WORK REQUIRED -> Looking at the listing below, work out the number of lines where the string "agent" shows up, and give that number only.
INFORMATION PROVIDED Block Start
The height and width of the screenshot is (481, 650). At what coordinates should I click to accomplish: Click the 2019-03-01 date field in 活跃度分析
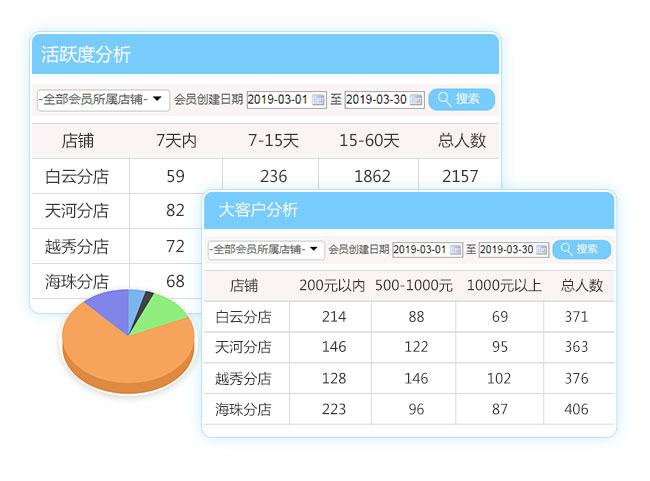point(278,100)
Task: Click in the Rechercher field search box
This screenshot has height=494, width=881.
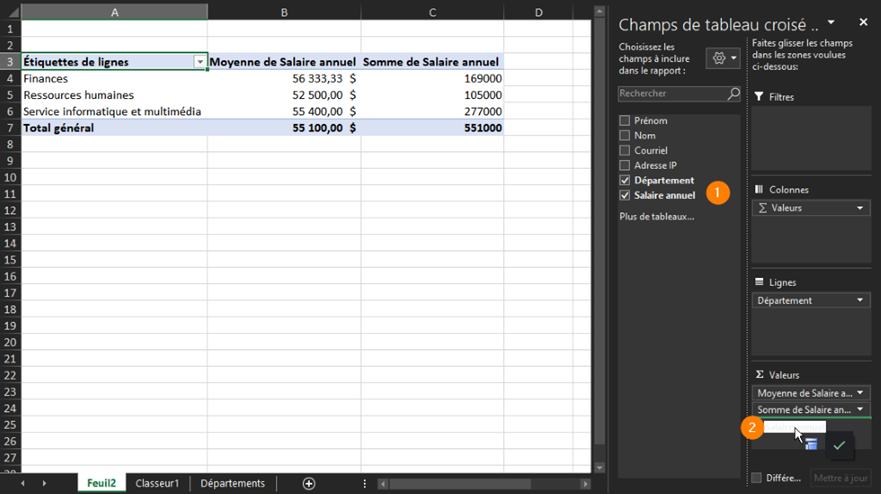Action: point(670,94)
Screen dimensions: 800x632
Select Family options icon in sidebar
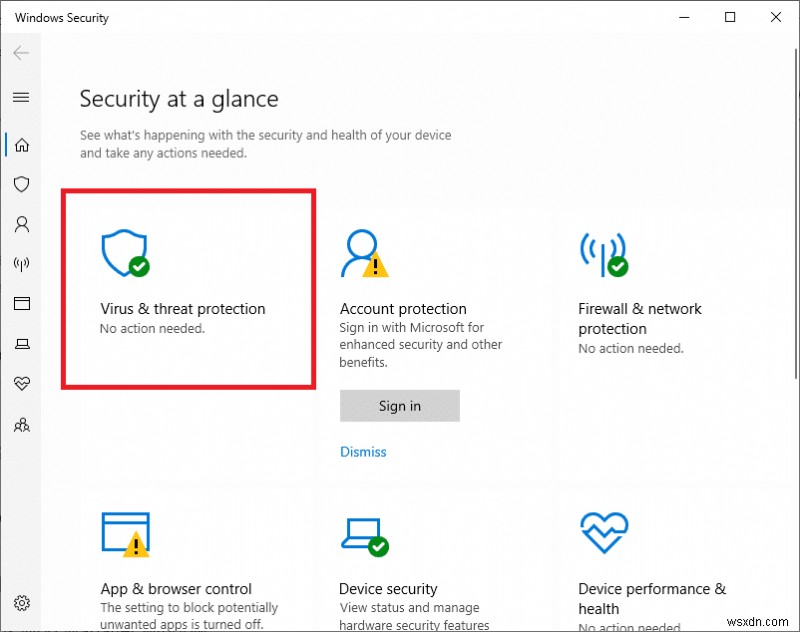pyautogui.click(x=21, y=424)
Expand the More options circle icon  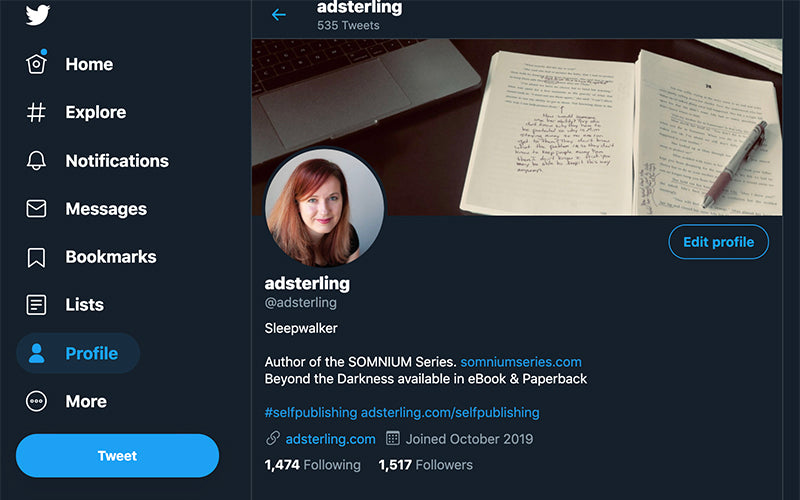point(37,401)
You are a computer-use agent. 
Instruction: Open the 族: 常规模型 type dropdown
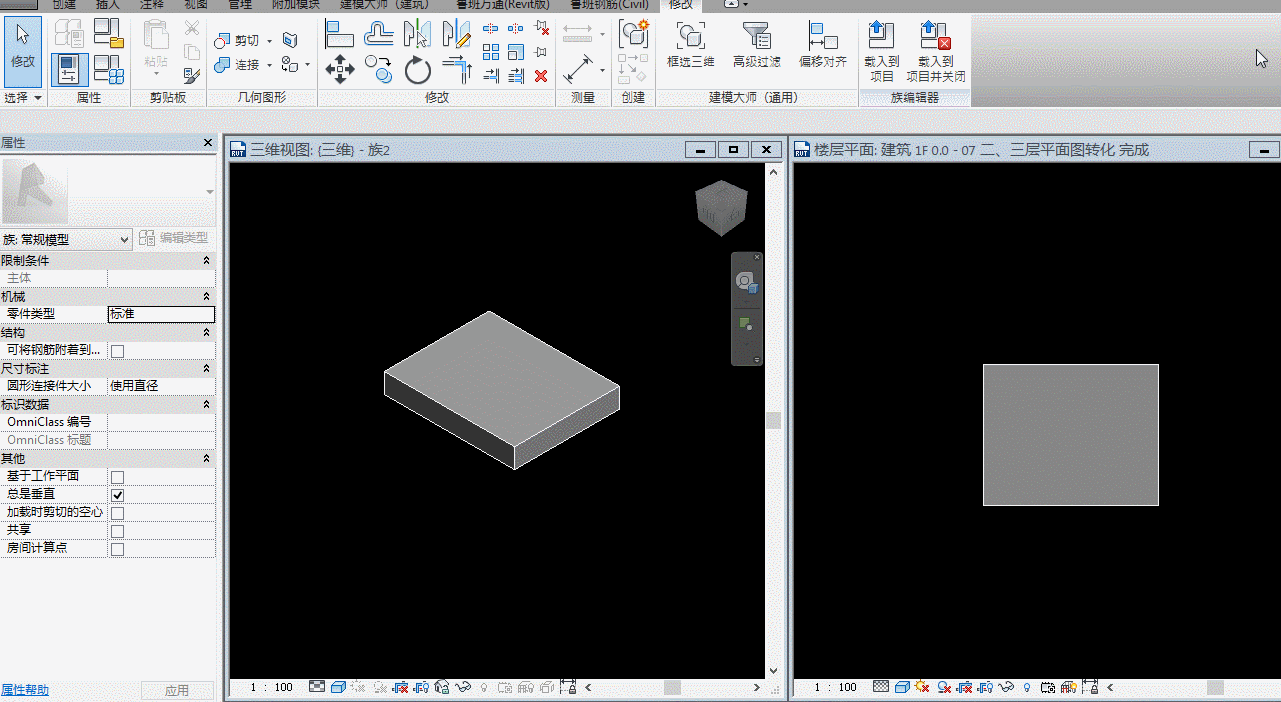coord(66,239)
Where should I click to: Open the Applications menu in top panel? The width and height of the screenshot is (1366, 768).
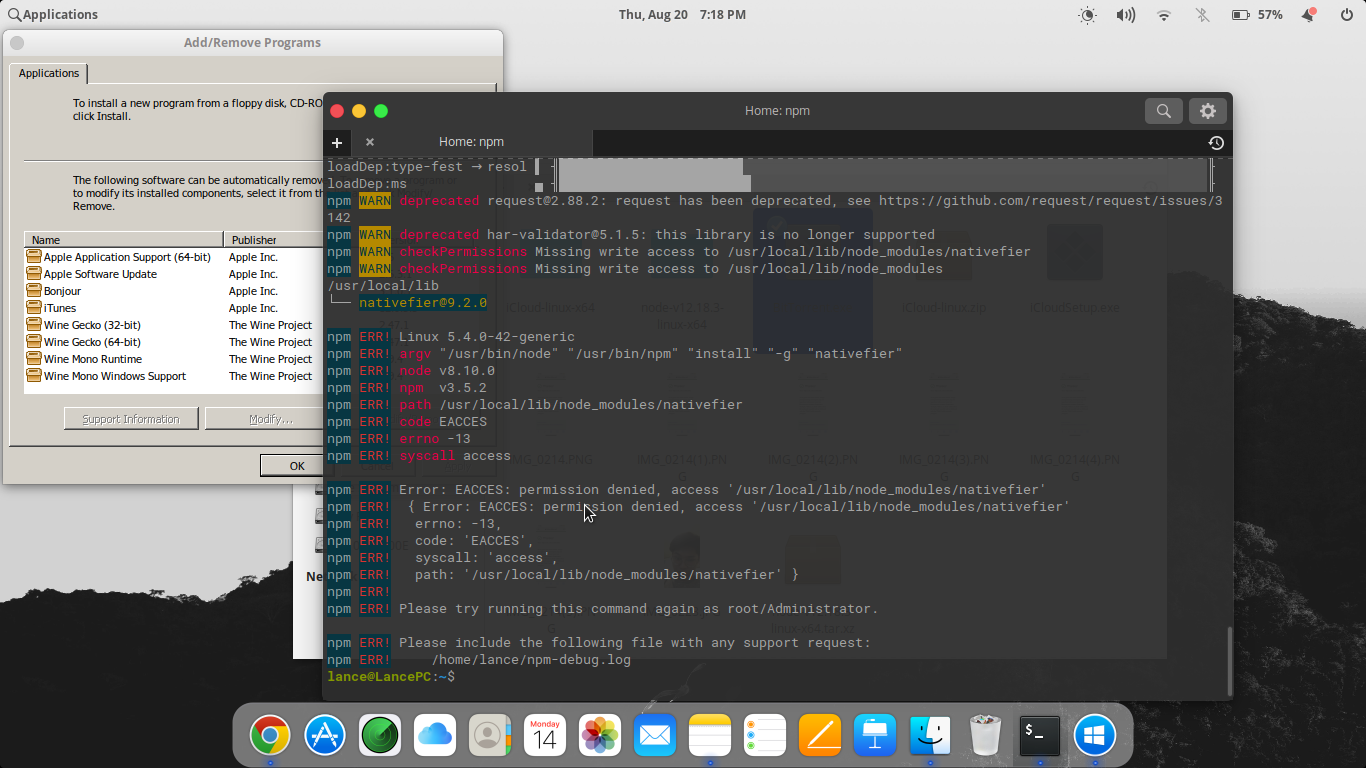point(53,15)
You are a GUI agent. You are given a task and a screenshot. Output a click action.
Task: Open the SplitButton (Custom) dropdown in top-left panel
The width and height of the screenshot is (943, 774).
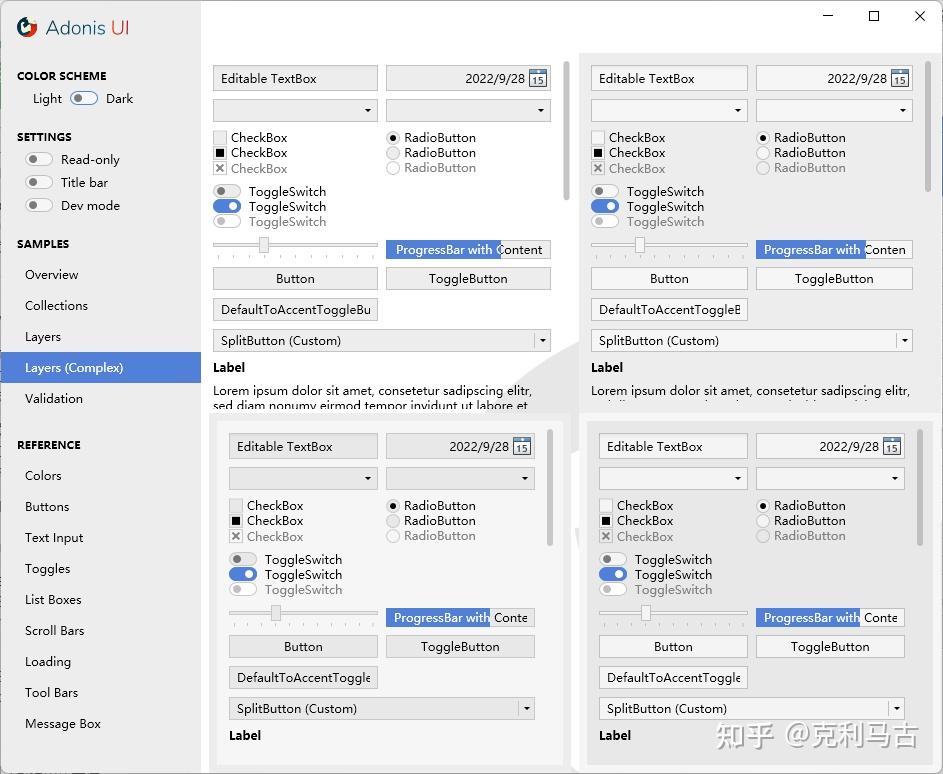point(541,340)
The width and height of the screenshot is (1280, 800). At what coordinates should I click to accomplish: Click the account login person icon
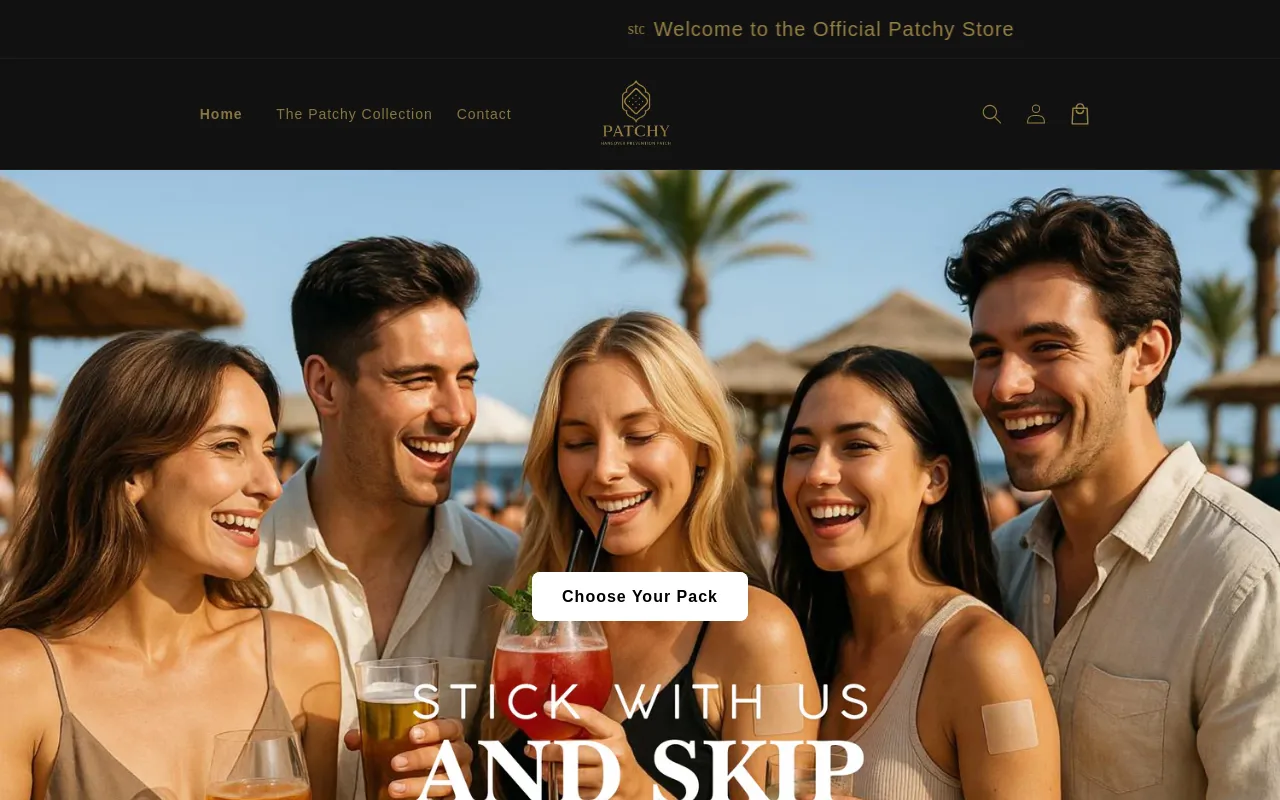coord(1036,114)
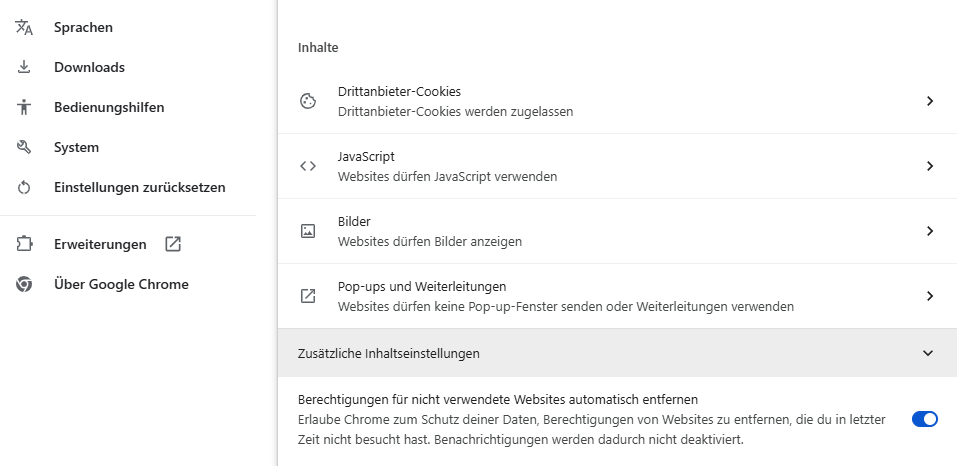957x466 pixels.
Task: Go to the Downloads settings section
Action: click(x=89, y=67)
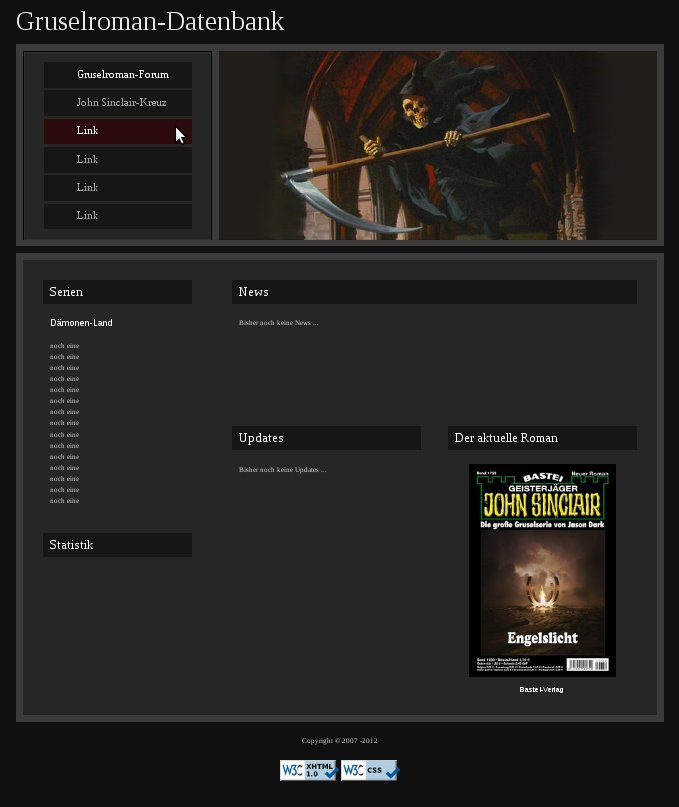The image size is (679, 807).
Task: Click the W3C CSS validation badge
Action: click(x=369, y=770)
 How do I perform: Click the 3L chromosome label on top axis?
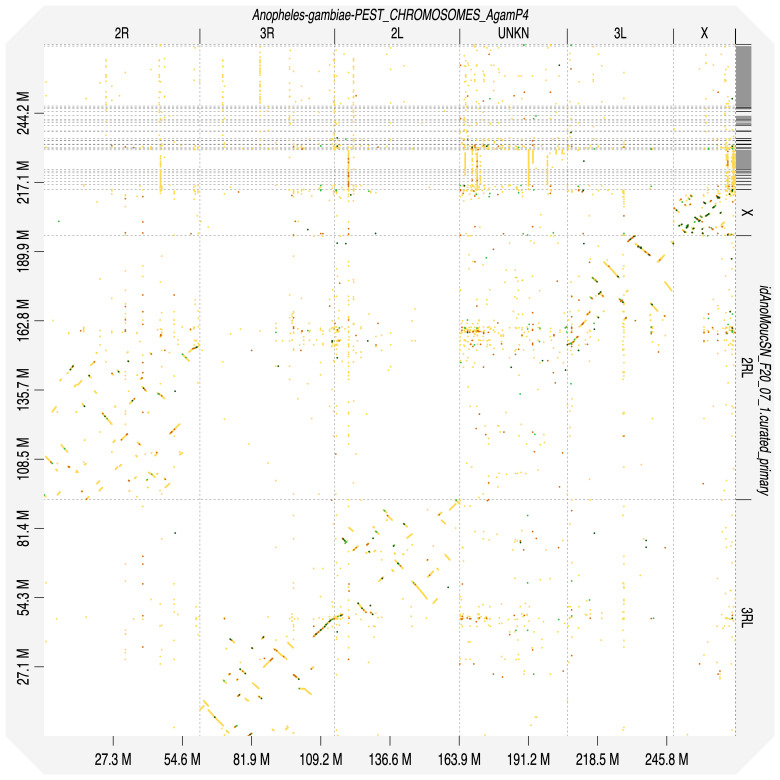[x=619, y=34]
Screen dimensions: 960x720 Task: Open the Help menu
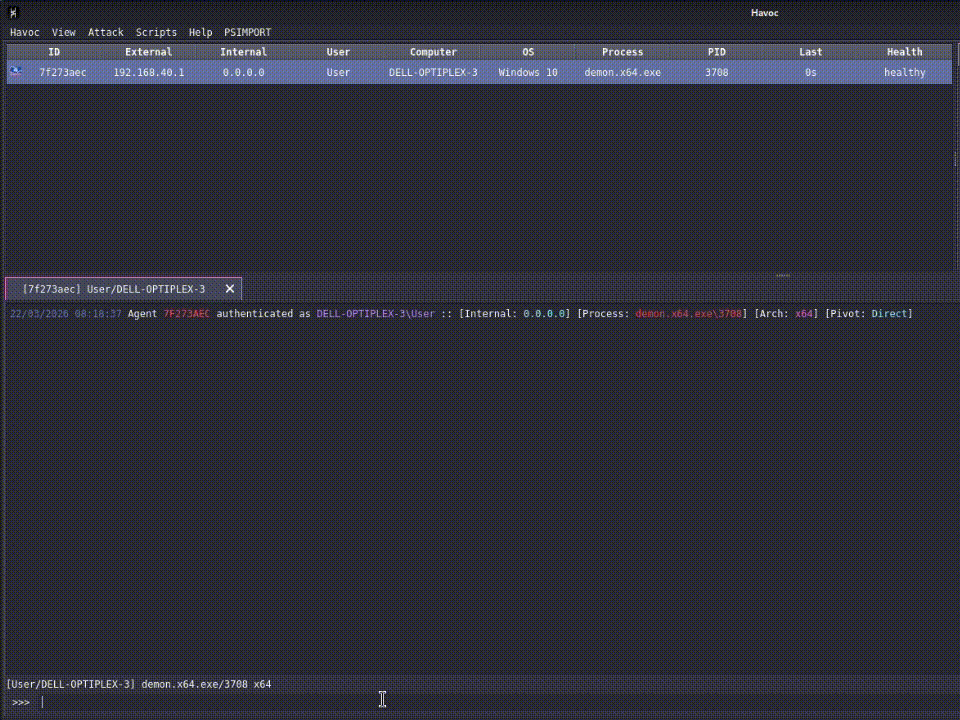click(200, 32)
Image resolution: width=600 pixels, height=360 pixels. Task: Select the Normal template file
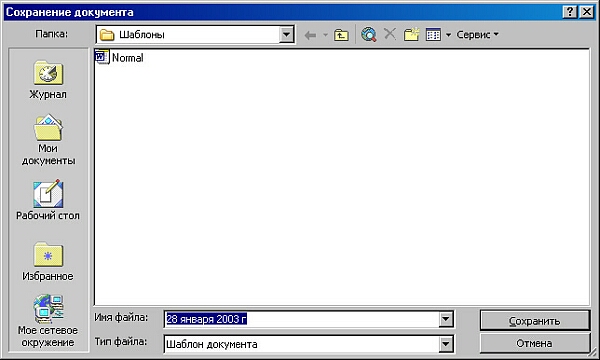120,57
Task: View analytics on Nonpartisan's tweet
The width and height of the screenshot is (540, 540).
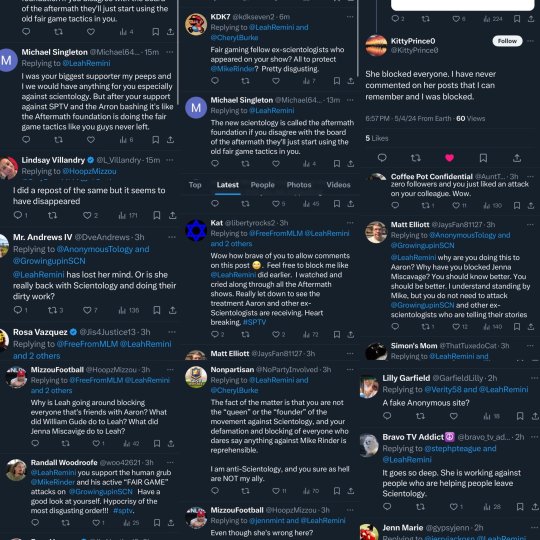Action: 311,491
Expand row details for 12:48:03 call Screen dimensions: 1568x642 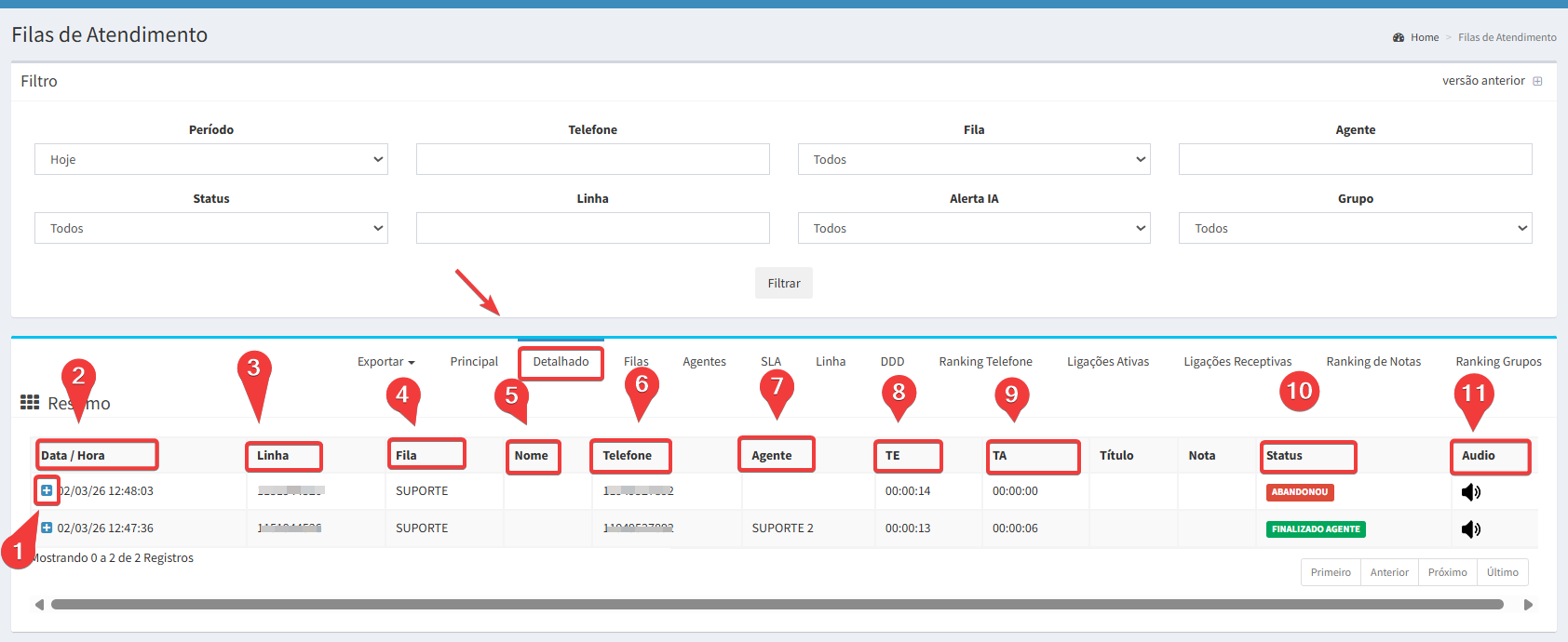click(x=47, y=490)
INFORMATION PROVIDED Block End
RESULT OF THIS TASK -> 2